Start of Document passage

Skip to content

Traps configuration

.env reference

.env variable Description
TRAPS_CONFIG_FILE_ABSOLUTE_PATH Absolute path to this file on the host

Full reference

For the complete configuration reference, see the Traps configuration page — open the docker compose tab.

Configuration

communities:
  1:
    - private
  2c:
    - public
    - switch
usernameSecrets: []
  • communities: communities used for version 1 and 2c of the snmp. The default one is public.
  • usernameSecrets: names of the secrets configured in docker used for snmpv3 traps.

Example of the configuration

communities:
  2c:
    - public
usernameSecrets:
  - my_secret

Advanced configuration

Create the SNMPv3 Secret in Docker

Before referencing a secret in usernameSecrets, you must create it in Docker first. Complete the SNMPv3 secrets page, then return here and add the secret name to usernameSecrets.

Configure the Security Engine ID

In SNMPv3, every trap receiver must know the Security Engine ID of each sending device in advance. The receiver uses this ID together with the USM username, auth key, and priv key to authenticate incoming traps. Without the correct engine ID pre-registered, pysnmp rejects the trap before it even checks credentials.

Set the engine IDs as a comma-separated list in .env using SNMP_V3_SECURITY_ENGINE_ID:

SNMP_V3_SECURITY_ENGINE_ID=80003a8c04,aab123456

See the Traps section of the .env file for the full variable reference.

Engine ID Discovery

If you are managing a large amount of traps agents it is possible to enable engine id discovery mode. The Engine ID Discovery feature automatically extracts the engine ID from each incoming SNMPv3 raw datagram and dynamically registers it with the SNMP engine, so the trap can be authenticated on the fly. The engine ID is only registered if the username matches a known user and stored in database.

This feature can be enabled by setting in .env: 

DISCOVER_ENGINE_ID=true

Info

It is recommended to enable this feature only during the initial setup of the traps receiver. Once the engine IDs for all required devices in the network have been collected, disable the feature to prevent unwanted engine ID registration and to improve trap processing efficiency by eliminating the overhead of extracting the engine ID from every incoming message.

End of Document passage

* Assignment 1:
In the traps configuration page, what does pysnmp do with a trap when the correct engine ID has not been pre-registered?
* Assignment 2:
Translate this sentence from the traps configuration page into Spanish: "The receiver uses this ID together with the USM username, auth key, and priv key to authenticate incoming traps."

Start of Given information

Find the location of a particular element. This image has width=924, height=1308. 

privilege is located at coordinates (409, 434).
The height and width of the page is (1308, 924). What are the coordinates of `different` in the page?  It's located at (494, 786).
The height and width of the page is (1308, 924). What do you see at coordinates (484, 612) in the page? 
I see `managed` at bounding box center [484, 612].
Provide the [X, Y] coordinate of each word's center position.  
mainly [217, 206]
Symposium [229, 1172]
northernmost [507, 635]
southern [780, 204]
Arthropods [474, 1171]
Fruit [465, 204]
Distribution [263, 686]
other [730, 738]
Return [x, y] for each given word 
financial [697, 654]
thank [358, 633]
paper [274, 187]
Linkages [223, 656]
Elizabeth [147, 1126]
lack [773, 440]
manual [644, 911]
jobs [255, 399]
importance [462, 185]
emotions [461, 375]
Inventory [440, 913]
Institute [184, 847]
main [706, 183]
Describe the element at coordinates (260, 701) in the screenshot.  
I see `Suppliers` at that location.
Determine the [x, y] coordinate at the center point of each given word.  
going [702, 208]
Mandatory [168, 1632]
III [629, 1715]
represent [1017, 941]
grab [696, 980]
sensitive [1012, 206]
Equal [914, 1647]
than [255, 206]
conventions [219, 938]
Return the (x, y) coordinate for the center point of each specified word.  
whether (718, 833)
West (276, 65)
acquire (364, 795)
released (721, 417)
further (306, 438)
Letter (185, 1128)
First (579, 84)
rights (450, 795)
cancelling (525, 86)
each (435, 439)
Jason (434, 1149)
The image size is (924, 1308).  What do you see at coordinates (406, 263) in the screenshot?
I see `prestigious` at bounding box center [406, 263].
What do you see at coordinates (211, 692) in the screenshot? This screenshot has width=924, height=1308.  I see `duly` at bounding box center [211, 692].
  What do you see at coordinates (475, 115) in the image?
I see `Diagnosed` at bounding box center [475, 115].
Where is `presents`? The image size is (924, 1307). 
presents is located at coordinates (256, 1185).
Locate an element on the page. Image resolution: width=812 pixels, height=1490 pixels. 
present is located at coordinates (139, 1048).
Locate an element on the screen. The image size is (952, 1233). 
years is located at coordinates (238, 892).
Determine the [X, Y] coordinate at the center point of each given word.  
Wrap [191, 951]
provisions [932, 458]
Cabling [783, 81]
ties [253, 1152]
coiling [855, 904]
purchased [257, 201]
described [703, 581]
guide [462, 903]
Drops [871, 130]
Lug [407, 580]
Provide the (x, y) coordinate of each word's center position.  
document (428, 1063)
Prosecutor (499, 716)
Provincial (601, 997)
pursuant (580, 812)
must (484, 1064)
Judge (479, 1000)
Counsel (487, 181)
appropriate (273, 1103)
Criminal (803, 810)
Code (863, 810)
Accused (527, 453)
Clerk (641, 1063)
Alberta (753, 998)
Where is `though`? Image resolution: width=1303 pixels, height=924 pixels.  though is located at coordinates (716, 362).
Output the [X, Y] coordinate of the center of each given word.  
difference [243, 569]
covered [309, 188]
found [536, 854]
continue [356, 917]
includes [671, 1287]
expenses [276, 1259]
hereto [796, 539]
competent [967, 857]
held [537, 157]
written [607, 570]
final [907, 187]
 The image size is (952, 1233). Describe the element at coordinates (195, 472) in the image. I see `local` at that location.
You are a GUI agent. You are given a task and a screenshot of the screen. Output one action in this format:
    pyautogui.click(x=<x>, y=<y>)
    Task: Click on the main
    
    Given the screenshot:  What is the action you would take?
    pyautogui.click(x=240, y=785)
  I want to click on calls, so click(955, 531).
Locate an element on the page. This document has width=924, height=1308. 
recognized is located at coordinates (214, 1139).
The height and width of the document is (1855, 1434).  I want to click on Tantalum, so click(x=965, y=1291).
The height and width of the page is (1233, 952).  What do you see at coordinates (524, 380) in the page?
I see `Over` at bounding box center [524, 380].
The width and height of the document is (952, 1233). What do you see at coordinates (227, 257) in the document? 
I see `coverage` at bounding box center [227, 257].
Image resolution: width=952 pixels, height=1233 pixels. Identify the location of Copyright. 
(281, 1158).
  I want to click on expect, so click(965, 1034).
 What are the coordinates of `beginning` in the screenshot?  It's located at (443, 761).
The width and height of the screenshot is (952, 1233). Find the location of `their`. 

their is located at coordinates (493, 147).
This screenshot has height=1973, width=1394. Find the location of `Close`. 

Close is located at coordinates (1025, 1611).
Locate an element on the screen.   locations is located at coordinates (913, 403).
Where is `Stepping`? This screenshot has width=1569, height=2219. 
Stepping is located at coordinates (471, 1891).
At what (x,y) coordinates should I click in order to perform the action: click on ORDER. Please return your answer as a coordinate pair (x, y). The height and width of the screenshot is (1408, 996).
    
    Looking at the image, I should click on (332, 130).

End of Given information

* Task answer 1:
It rejects the trap before it even checks credentials.

* Task answer 2:
El receptor usa este ID junto con el nombre de usuario USM, la clave de autenticación y la clave de privacidad para autenticar los traps entrantes.